WORK ITEM —
Which lines in the records below contain the word "field"? Copy each one.

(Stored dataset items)
******

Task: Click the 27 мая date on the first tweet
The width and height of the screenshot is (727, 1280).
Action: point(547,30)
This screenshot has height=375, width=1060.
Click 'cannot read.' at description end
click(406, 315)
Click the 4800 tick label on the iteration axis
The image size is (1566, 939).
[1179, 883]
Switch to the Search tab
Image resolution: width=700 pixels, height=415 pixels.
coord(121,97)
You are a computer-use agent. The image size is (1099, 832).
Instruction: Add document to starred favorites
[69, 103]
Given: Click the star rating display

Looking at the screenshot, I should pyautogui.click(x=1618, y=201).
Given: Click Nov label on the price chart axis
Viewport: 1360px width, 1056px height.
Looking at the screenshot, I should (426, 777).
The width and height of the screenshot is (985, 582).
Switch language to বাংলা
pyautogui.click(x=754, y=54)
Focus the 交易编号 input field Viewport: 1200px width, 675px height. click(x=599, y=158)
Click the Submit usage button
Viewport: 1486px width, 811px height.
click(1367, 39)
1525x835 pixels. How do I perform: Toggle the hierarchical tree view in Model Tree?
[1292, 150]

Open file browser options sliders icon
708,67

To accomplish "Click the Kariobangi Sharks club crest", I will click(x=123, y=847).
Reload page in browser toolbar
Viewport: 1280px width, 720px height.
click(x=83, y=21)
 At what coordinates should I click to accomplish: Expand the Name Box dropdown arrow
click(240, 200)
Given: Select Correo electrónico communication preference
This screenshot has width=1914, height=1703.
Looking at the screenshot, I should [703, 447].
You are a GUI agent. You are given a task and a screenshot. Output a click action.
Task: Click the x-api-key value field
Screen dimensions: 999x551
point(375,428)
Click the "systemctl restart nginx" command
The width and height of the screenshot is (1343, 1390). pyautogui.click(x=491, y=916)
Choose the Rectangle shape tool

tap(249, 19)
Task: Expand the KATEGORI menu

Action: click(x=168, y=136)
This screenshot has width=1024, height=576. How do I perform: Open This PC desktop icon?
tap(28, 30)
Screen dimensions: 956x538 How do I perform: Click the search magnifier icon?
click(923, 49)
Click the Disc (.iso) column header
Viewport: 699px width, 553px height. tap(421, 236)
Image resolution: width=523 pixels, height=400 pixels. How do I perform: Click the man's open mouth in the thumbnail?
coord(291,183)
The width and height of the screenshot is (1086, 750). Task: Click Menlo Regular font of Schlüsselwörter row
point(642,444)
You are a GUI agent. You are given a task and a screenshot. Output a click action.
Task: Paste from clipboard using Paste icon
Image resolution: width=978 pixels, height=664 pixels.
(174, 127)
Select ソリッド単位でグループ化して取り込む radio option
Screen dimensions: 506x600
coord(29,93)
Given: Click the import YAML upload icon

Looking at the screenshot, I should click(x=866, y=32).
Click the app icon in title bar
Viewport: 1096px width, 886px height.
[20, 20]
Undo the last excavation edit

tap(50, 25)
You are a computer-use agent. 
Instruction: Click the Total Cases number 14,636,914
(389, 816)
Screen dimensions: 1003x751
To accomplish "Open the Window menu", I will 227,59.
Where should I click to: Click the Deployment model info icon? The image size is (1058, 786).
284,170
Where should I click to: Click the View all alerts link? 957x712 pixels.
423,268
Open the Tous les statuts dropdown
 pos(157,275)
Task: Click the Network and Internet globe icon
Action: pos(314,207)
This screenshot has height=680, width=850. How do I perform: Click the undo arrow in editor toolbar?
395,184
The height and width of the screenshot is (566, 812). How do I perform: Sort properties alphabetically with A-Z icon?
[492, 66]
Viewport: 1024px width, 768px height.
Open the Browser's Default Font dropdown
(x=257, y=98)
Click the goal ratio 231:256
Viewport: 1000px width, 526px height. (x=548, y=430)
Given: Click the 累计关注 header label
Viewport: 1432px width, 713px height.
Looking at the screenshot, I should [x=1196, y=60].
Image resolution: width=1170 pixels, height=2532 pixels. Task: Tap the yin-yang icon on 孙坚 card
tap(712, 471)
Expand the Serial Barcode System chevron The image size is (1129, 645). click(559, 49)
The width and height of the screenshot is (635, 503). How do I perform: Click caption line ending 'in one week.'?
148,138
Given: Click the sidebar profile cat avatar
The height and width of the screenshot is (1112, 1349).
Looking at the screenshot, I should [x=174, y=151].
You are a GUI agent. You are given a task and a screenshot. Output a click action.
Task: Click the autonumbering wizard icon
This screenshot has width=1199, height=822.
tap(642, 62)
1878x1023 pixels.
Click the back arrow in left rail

******

RESULT OF THIS EXERCISE —
Focus the 交易编号 input field Viewport: 1200px width, 675px height. click(x=599, y=158)
Task: Click the x-api-key value field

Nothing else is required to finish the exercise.